▶ [What the task asks] Copy each record below without changing a single word.

▶ [Given information]
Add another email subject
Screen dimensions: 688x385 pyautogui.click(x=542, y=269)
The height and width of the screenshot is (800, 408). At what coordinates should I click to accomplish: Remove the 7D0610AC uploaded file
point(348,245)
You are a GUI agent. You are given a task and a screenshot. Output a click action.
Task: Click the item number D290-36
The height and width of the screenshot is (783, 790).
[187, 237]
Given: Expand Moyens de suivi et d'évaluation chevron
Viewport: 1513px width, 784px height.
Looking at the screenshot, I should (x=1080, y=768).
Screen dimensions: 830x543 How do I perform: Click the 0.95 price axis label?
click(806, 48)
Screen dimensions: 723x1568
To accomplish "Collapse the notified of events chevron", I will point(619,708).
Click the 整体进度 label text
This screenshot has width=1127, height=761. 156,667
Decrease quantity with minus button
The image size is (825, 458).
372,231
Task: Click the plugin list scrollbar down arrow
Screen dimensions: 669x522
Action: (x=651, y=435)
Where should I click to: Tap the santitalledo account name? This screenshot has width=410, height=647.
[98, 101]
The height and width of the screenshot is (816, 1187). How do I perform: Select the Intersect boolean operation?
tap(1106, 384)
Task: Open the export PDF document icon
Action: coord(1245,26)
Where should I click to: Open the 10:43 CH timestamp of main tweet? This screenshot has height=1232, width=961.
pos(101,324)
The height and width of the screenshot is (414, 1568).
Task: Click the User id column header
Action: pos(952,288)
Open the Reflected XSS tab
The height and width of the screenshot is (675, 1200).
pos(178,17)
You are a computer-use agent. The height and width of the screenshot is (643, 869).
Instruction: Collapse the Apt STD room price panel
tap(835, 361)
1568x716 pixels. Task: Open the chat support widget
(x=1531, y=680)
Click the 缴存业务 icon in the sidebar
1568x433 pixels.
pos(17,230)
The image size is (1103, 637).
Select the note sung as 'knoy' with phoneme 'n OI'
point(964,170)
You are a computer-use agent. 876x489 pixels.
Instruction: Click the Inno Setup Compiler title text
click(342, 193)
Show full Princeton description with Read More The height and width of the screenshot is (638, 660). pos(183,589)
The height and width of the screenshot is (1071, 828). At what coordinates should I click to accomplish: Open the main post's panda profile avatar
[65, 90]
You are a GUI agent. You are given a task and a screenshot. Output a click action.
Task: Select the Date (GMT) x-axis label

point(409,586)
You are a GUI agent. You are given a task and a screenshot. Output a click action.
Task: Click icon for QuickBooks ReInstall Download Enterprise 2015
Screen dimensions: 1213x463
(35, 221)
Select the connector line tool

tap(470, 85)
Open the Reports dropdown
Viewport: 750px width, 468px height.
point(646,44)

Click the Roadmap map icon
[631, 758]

▶ [Written reply]
Add another email subject
Screen dimensions: 688x385 pyautogui.click(x=542, y=269)
The height and width of the screenshot is (800, 408). At what coordinates should I click to accomplish: Remove the 7D0610AC uploaded file
point(348,245)
You are a GUI agent. You are given a task and a screenshot. Output a click action.
Task: Click the item number D290-36
The height and width of the screenshot is (783, 790).
[187, 237]
Given: Expand Moyens de suivi et d'évaluation chevron
Viewport: 1513px width, 784px height.
Looking at the screenshot, I should (x=1080, y=768).
Screen dimensions: 830x543 How do I perform: Click the 0.95 price axis label?
click(806, 48)
Screen dimensions: 723x1568
To accomplish "Collapse the notified of events chevron", I will point(619,708).
Click the 整体进度 label text
This screenshot has width=1127, height=761. 156,667
Decrease quantity with minus button
The image size is (825, 458).
372,231
Task: Click the plugin list scrollbar down arrow
Screen dimensions: 669x522
Action: (x=651, y=435)
Where should I click to: Tap the santitalledo account name? This screenshot has width=410, height=647.
[98, 101]
The height and width of the screenshot is (816, 1187). How do I perform: Select the Intersect boolean operation?
tap(1106, 384)
Task: Open the export PDF document icon
Action: coord(1245,26)
Where should I click to: Open the 10:43 CH timestamp of main tweet? This screenshot has height=1232, width=961.
pos(101,324)
The height and width of the screenshot is (414, 1568).
Task: Click the User id column header
Action: pos(952,288)
Open the Reflected XSS tab
The height and width of the screenshot is (675, 1200).
pos(178,17)
You are a computer-use agent. The height and width of the screenshot is (643, 869).
Instruction: Collapse the Apt STD room price panel
tap(835, 361)
1568x716 pixels. Task: Open the chat support widget
(x=1531, y=680)
Click the 缴存业务 icon in the sidebar
1568x433 pixels.
pos(17,230)
The image size is (1103, 637).
Select the note sung as 'knoy' with phoneme 'n OI'
point(964,170)
You are a computer-use agent. 876x489 pixels.
Instruction: Click the Inno Setup Compiler title text
click(342, 193)
Show full Princeton description with Read More The height and width of the screenshot is (638, 660). pos(183,589)
The height and width of the screenshot is (1071, 828). At what coordinates should I click to accomplish: Open the main post's panda profile avatar
[65, 90]
You are a GUI agent. You are given a task and a screenshot. Output a click action.
Task: Select the Date (GMT) x-axis label

point(409,586)
You are a GUI agent. You are given a task and a screenshot. Output a click action.
Task: Click icon for QuickBooks ReInstall Download Enterprise 2015
Screen dimensions: 1213x463
(35, 221)
Select the connector line tool

tap(470, 85)
Open the Reports dropdown
Viewport: 750px width, 468px height.
point(646,44)

Click the Roadmap map icon
[631, 758]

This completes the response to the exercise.